Task to complete: Please return exactly the lines from the beginning of the listing up to and including the line with "Shop Our Warehouse (540, 11)", with no pictures.

Excerpted records:
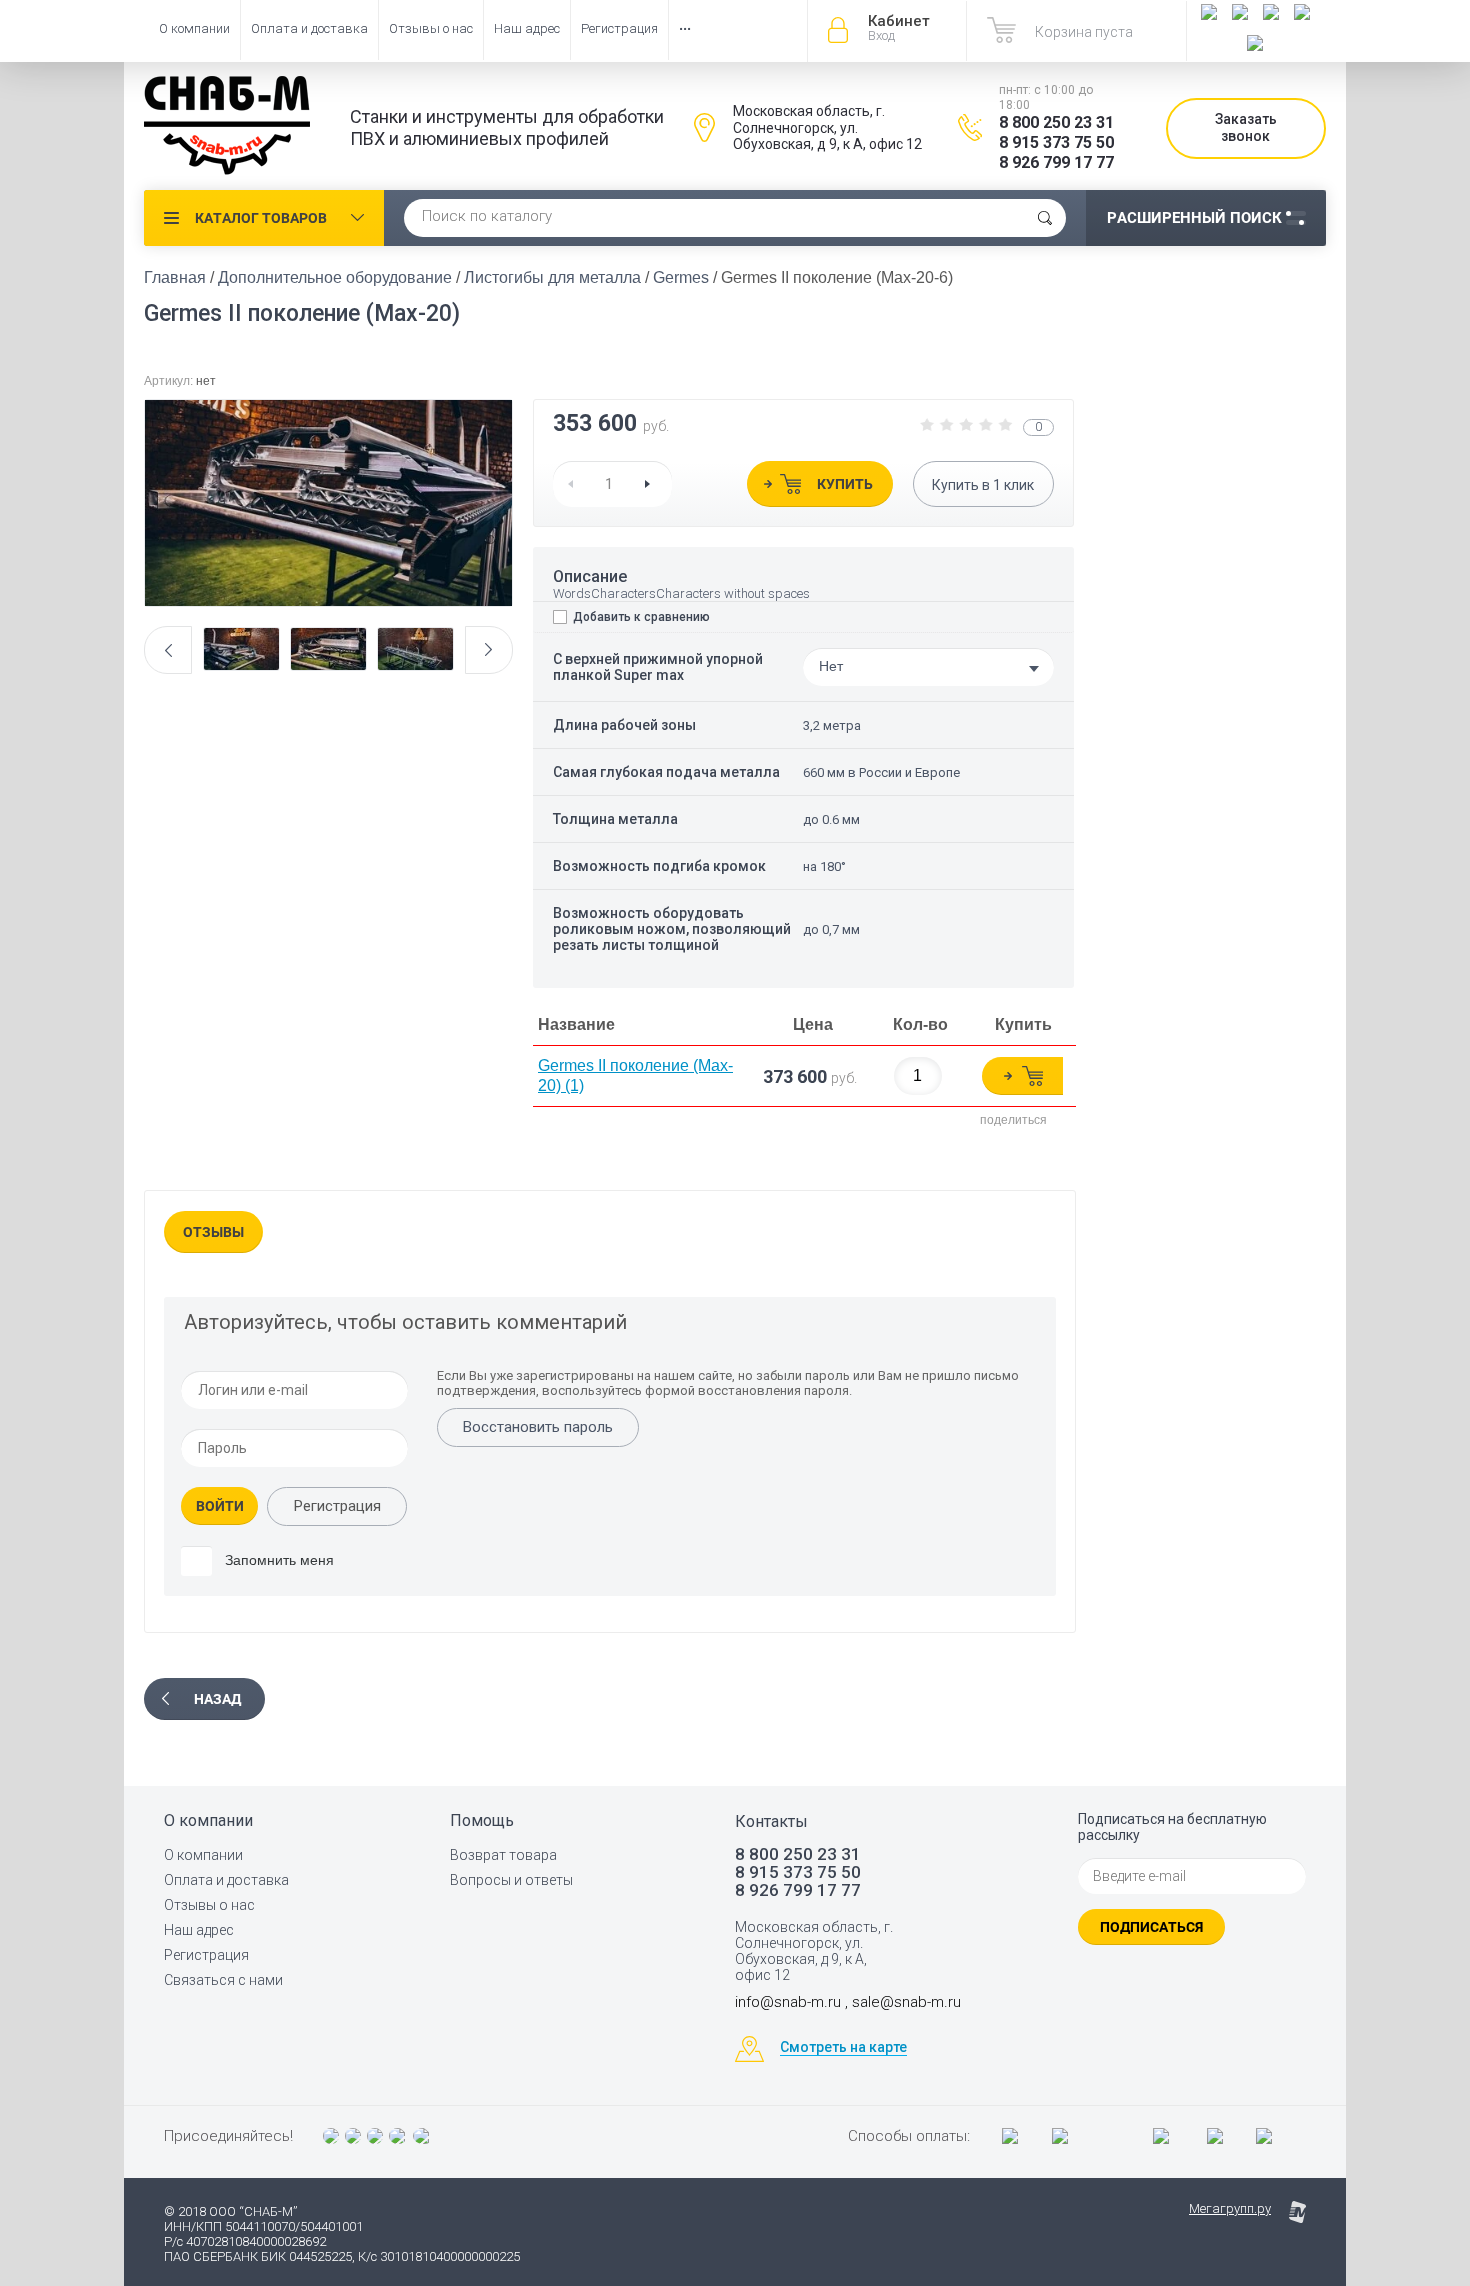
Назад (217, 1699)
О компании (194, 28)
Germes (681, 277)
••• (685, 28)
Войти (220, 1506)
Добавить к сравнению (640, 617)
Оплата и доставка (309, 28)
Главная (175, 277)
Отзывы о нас (431, 28)
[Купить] (1022, 1076)
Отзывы (213, 1232)
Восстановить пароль (538, 1427)
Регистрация (619, 28)
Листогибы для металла (552, 277)
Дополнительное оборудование (335, 277)
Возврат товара (503, 1855)
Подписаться (1151, 1927)
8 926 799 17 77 (1056, 162)
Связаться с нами (223, 1980)
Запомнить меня (277, 1560)
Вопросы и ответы (511, 1880)
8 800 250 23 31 (1056, 122)
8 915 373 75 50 (1056, 142)
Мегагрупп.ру (1230, 2208)
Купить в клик (983, 485)
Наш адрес (527, 28)
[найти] (1045, 218)
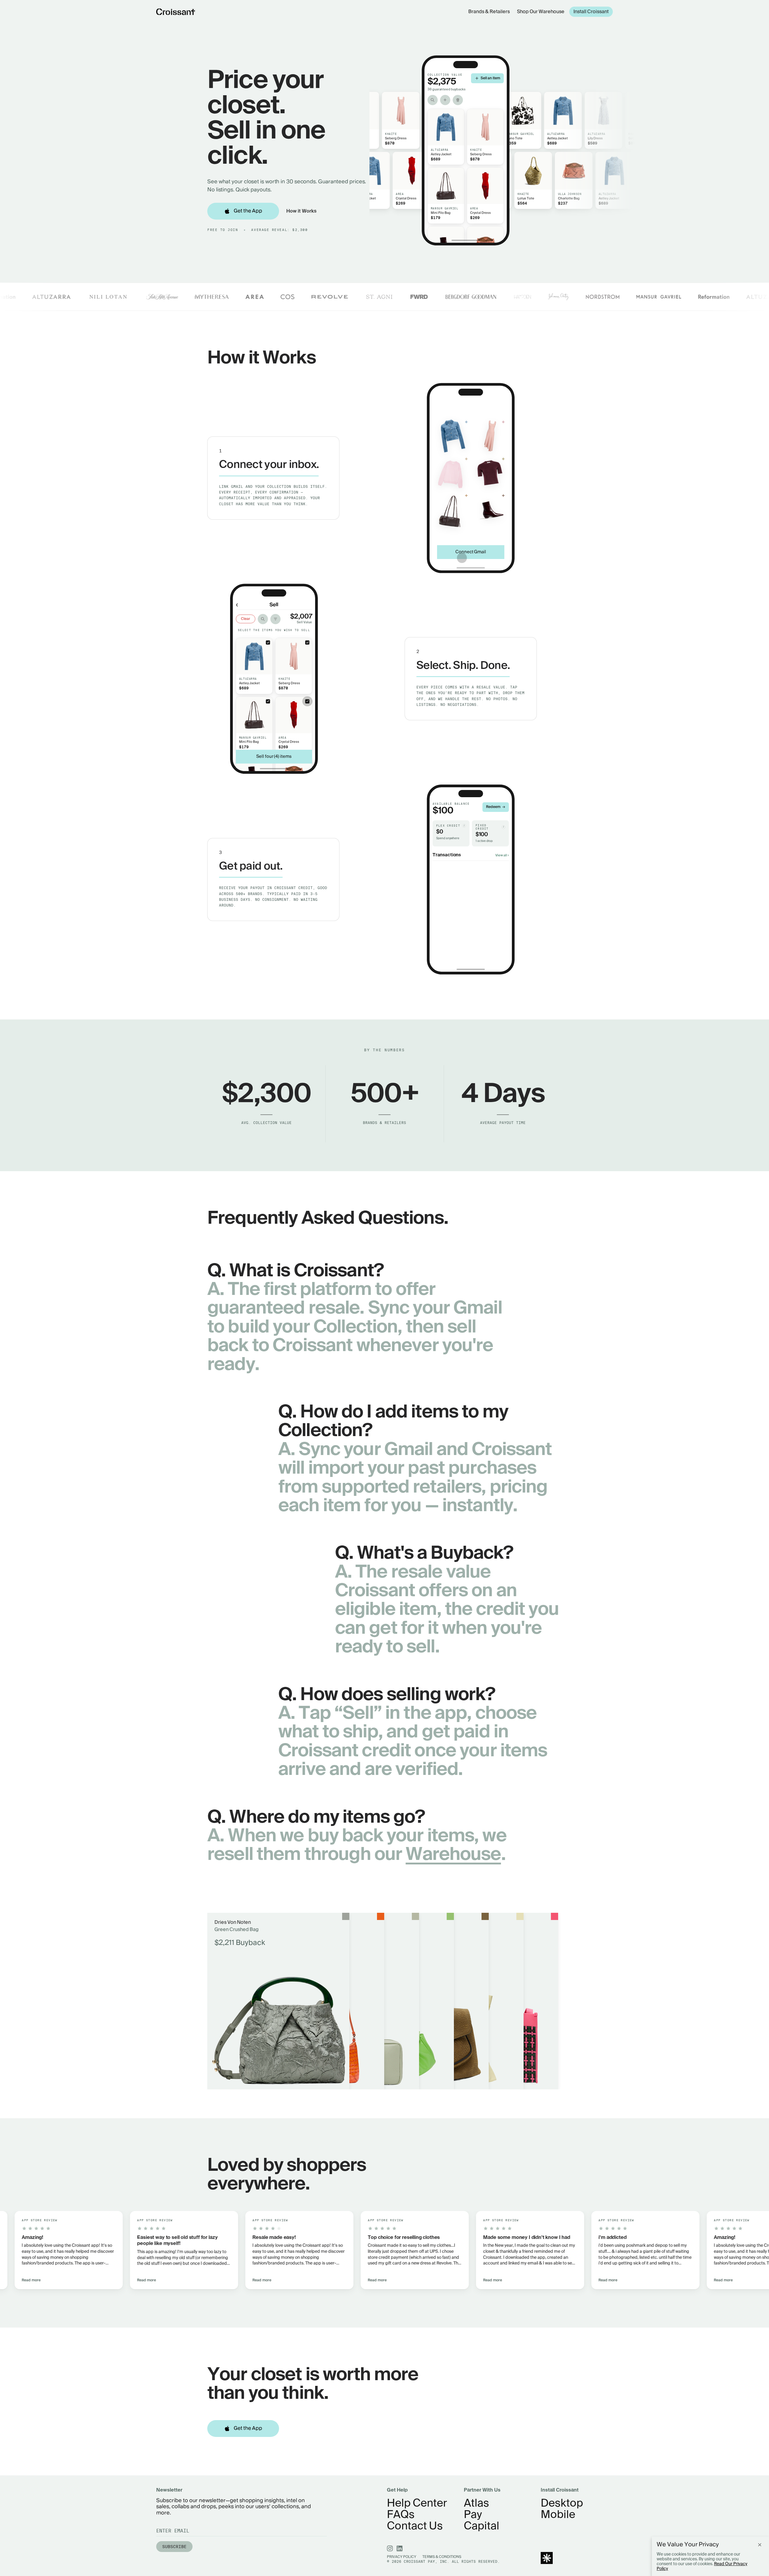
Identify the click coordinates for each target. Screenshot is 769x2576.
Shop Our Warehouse (540, 11)
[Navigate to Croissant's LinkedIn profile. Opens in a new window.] (400, 2548)
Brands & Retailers (489, 11)
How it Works (301, 211)
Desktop (562, 2503)
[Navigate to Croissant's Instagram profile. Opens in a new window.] (390, 2548)
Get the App (248, 211)
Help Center (417, 2503)
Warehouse (453, 1855)
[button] (142, 2250)
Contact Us (415, 2526)
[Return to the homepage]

Result:
Назад (217, 1699)
О компании (194, 28)
Germes (681, 277)
••• (685, 28)
Войти (220, 1506)
Добавить к сравнению (640, 617)
Оплата и доставка (309, 28)
Главная (175, 277)
Отзывы о нас (431, 28)
[Купить] (1022, 1076)
Отзывы (213, 1232)
Восстановить пароль (538, 1427)
Регистрация (619, 28)
Листогибы для металла (552, 277)
Дополнительное оборудование (335, 277)
Возврат товара (503, 1855)
Подписаться (1151, 1927)
8 926 799 17 77 (1056, 162)
Связаться с нами (223, 1980)
Запомнить меня (277, 1560)
Вопросы и ответы (511, 1880)
8 800 250 23 31 (1056, 122)
8 915 373 75 50 (1056, 142)
Мегагрупп.ру (1230, 2208)
Купить в клик (983, 485)
Наш адрес (527, 28)
[найти] (1045, 218)
Identify the click coordinates for each target. Screenshot is 769x2576.
Shop Our Warehouse (540, 11)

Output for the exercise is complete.